===== Data provided =====

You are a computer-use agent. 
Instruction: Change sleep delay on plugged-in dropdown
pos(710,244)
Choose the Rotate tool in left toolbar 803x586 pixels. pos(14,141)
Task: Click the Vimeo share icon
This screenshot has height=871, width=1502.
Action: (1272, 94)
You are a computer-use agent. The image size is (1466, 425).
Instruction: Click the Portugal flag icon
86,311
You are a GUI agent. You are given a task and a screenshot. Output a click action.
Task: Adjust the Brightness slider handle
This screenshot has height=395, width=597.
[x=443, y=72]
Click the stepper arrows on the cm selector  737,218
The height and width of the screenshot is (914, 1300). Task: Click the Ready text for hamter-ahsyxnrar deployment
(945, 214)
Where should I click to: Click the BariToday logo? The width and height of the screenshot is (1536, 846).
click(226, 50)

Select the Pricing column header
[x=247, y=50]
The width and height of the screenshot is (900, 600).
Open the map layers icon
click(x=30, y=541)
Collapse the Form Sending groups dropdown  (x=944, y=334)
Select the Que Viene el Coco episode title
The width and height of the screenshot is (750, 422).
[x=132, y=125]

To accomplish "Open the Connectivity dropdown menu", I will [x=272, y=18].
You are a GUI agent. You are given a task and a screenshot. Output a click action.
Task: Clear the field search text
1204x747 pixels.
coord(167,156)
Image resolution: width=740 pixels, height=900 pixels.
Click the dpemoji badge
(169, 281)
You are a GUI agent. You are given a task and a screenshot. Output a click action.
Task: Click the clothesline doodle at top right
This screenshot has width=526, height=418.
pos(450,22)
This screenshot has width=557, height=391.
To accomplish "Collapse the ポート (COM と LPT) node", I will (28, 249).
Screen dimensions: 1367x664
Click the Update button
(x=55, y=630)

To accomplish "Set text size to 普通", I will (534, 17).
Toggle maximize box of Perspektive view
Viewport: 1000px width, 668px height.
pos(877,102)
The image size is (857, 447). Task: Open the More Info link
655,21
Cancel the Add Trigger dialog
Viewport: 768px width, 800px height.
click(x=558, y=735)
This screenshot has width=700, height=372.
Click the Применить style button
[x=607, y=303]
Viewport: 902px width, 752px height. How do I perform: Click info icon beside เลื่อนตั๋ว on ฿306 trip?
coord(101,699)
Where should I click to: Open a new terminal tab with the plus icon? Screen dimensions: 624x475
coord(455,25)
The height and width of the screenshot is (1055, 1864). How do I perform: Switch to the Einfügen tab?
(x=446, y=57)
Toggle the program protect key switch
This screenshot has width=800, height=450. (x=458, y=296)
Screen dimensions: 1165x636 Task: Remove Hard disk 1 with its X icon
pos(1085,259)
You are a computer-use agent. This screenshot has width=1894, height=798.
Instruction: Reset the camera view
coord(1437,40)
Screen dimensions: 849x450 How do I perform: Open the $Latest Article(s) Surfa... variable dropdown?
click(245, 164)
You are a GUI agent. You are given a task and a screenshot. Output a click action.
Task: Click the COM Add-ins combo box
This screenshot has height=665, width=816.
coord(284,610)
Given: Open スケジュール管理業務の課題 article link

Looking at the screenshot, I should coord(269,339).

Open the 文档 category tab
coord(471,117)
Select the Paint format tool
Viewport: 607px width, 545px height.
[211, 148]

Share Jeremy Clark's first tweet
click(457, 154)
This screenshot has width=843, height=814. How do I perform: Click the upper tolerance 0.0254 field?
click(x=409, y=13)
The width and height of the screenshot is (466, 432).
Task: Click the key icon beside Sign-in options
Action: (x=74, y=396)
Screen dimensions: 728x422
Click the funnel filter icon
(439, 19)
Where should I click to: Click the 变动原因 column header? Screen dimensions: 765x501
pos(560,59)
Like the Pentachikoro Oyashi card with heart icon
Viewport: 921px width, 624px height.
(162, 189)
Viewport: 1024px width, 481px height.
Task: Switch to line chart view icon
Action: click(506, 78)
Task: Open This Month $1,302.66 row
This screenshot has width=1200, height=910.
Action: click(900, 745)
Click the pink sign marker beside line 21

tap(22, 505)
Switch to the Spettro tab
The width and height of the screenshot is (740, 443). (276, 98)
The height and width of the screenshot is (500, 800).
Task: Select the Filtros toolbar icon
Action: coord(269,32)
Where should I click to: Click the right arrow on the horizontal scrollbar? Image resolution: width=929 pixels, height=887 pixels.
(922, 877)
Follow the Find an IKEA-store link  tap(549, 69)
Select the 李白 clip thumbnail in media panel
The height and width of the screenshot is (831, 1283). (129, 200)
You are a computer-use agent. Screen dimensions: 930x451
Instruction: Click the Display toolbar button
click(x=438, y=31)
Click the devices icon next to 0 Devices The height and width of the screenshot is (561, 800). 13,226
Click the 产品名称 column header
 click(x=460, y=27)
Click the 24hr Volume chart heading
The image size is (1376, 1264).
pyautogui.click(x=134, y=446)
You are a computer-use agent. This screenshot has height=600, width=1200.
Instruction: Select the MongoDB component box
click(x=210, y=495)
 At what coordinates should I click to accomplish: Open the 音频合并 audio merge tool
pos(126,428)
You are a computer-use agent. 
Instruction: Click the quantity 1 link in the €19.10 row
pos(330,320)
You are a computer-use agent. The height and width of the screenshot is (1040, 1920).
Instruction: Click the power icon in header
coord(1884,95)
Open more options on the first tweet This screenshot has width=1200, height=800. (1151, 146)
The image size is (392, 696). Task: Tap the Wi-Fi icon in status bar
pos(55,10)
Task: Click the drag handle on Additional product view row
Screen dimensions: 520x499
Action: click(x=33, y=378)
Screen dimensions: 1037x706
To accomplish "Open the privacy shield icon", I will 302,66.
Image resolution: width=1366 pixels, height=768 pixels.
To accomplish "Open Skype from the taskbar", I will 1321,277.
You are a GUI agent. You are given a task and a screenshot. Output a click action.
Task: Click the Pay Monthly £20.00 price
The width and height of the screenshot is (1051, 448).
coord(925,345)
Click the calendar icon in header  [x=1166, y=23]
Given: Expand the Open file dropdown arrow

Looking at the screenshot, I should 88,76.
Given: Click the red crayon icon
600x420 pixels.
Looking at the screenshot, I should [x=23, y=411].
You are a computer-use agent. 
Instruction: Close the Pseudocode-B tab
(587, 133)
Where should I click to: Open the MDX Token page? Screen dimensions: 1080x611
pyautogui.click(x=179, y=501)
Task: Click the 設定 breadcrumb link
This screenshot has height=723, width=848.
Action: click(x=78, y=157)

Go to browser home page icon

=====

# [Problem requirements]
Reproduce only the lines between the line containing "Screen dimensions: 520x499" and the last line of the records, those two lines included, exactly.

# [Exercise output]
Screen dimensions: 520x499
Action: click(x=33, y=378)
Screen dimensions: 1037x706
To accomplish "Open the privacy shield icon", I will 302,66.
Image resolution: width=1366 pixels, height=768 pixels.
To accomplish "Open Skype from the taskbar", I will 1321,277.
You are a GUI agent. You are given a task and a screenshot. Output a click action.
Task: Click the Pay Monthly £20.00 price
The width and height of the screenshot is (1051, 448).
coord(925,345)
Click the calendar icon in header  [x=1166, y=23]
Given: Expand the Open file dropdown arrow

Looking at the screenshot, I should 88,76.
Given: Click the red crayon icon
600x420 pixels.
Looking at the screenshot, I should [x=23, y=411].
You are a computer-use agent. 
Instruction: Close the Pseudocode-B tab
(587, 133)
Where should I click to: Open the MDX Token page? Screen dimensions: 1080x611
pyautogui.click(x=179, y=501)
Task: Click the 設定 breadcrumb link
This screenshot has height=723, width=848.
Action: click(x=78, y=157)

Go to browser home page icon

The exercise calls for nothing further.